The rise of big data in DevOps

The pandemic has generated a lot of shifts in the IT industry, including big data and how it is working alongside DevOps. Indeed, the situation has sped up the role of data analytics within DevOps, making developers, data scientists, and product managers work with each other.

IT teams have started to rethink the way they use big data and analytics, which is leading toward a merge of DevOps methodologies and data analytics. With the need of getting faster results and analytics insight, organizations had to put an emphasis on analytics reporting.

This shift also calls for alteration in operations and culture for IT, such as a definite move from waterfall to DevOps development. Developing and deploying big data apps require an iterative process, which doesn’t conform with the traditional waterfall methodology. However, many departments in IT are still using waterfall development. Hence, if these functions come together, there will be a more collaborative process of big data application development.

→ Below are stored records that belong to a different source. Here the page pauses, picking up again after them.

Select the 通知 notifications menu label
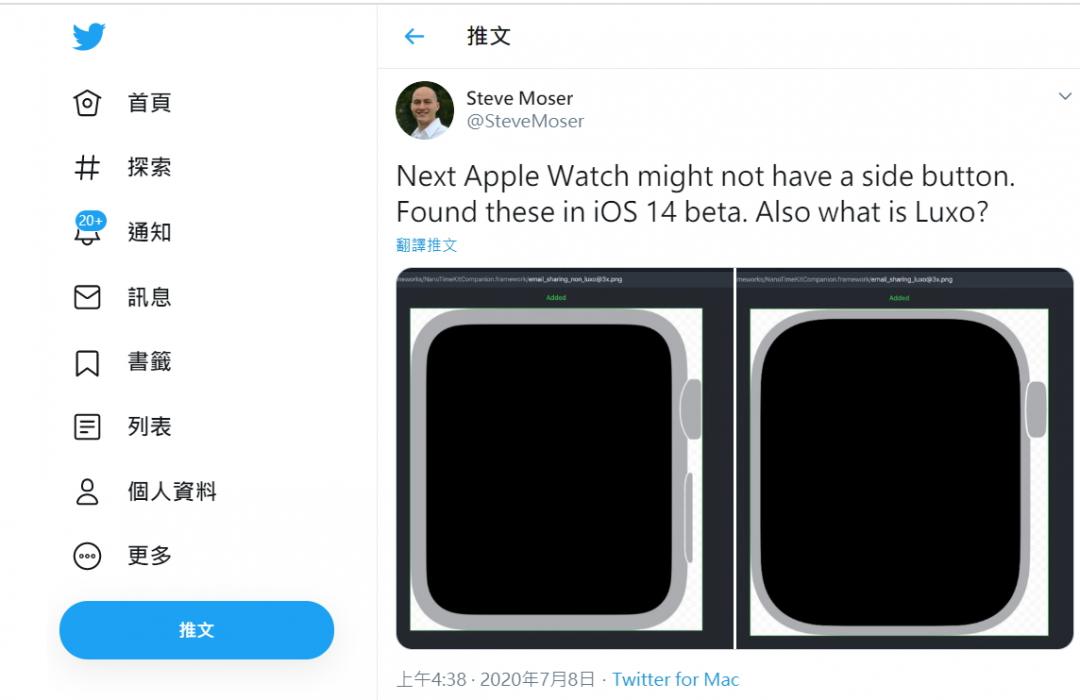Screen dimensions: 1080x700 (x=150, y=232)
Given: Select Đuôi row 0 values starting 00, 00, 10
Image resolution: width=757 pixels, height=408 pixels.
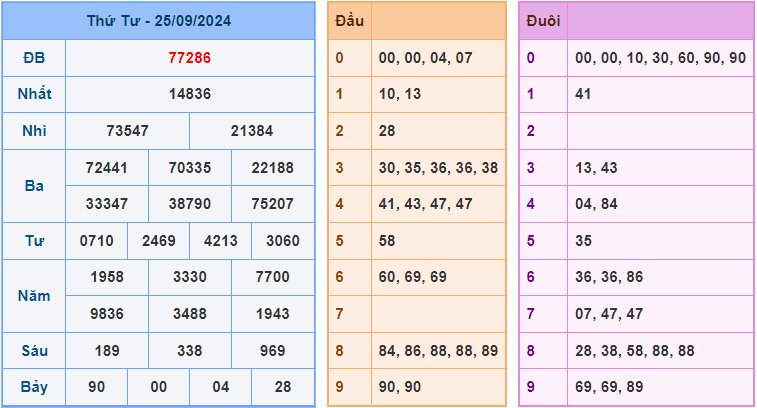Looking at the screenshot, I should point(660,58).
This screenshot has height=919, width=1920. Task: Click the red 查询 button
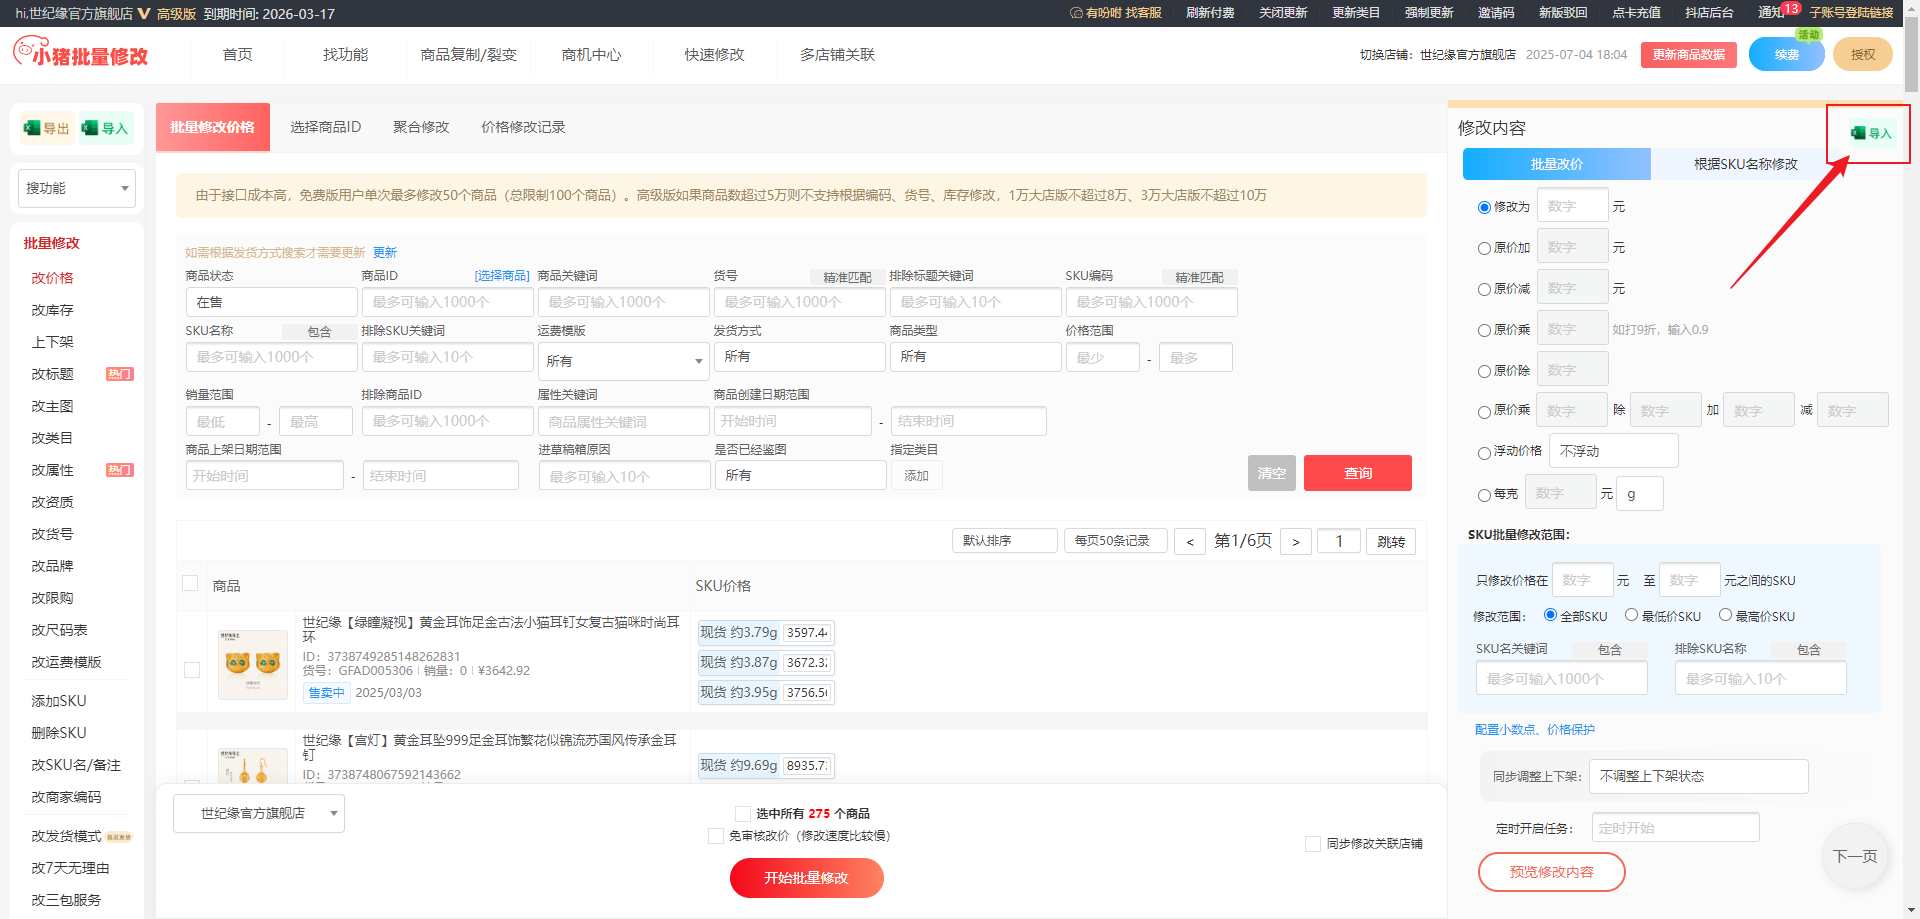pyautogui.click(x=1357, y=473)
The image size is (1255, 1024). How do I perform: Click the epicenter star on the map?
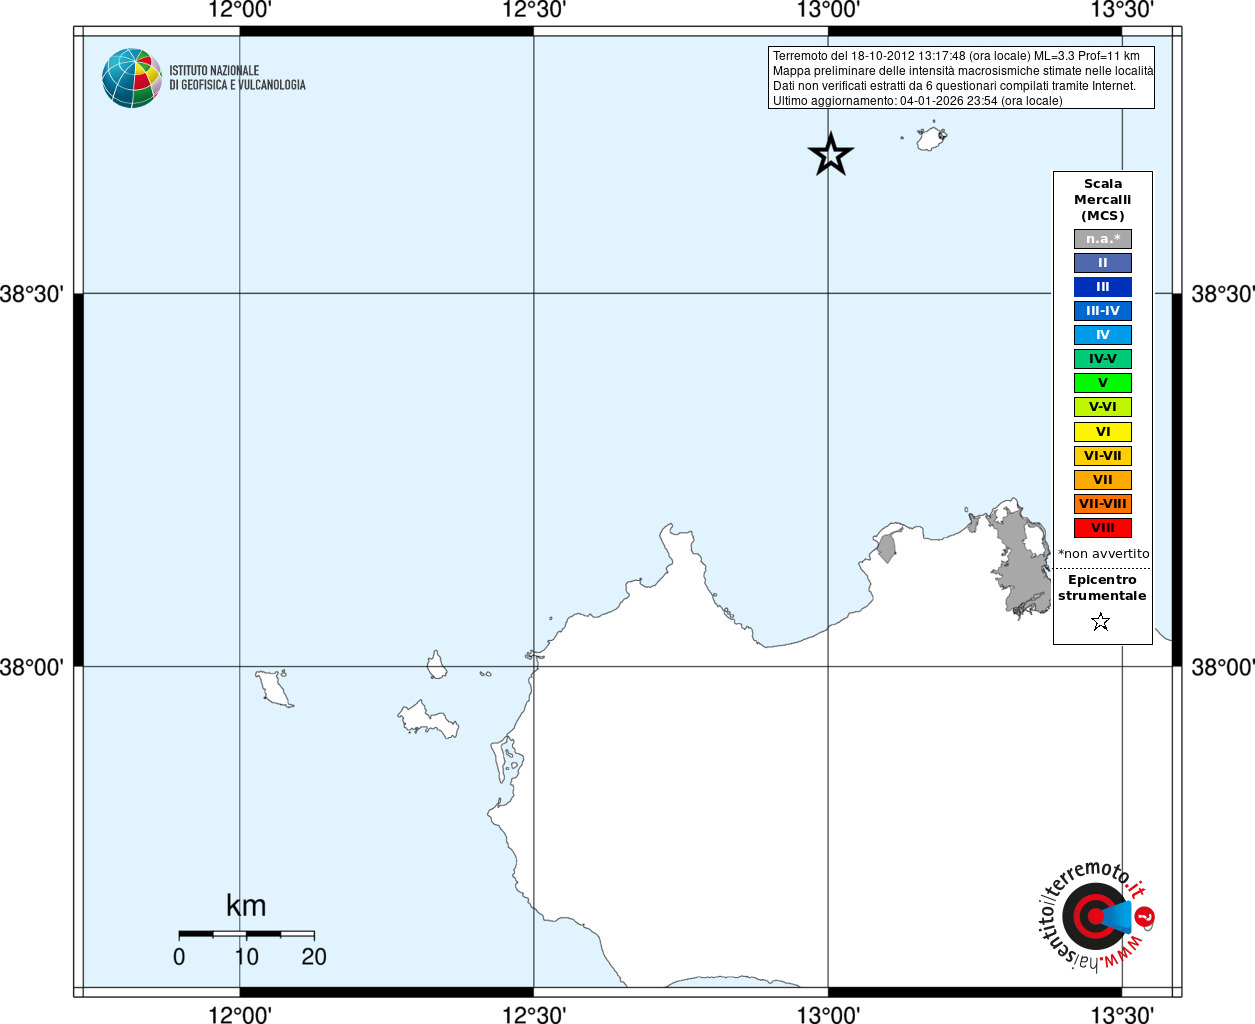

By doing this, there will likely be a creation of interdisciplinary functional teams rather than separate silos. End consumers might also become active participants on these teams. Moreover, the testing of big data apps might become more relative than absolute, which would be a major shift for traditional IT systems.

IT organizations should also start to shift towards supporting mission-critical big data applications for failover, priority maintenance, and continuous development. This could lead IT, teams, to support big data support, with relevant training in order to ease the change.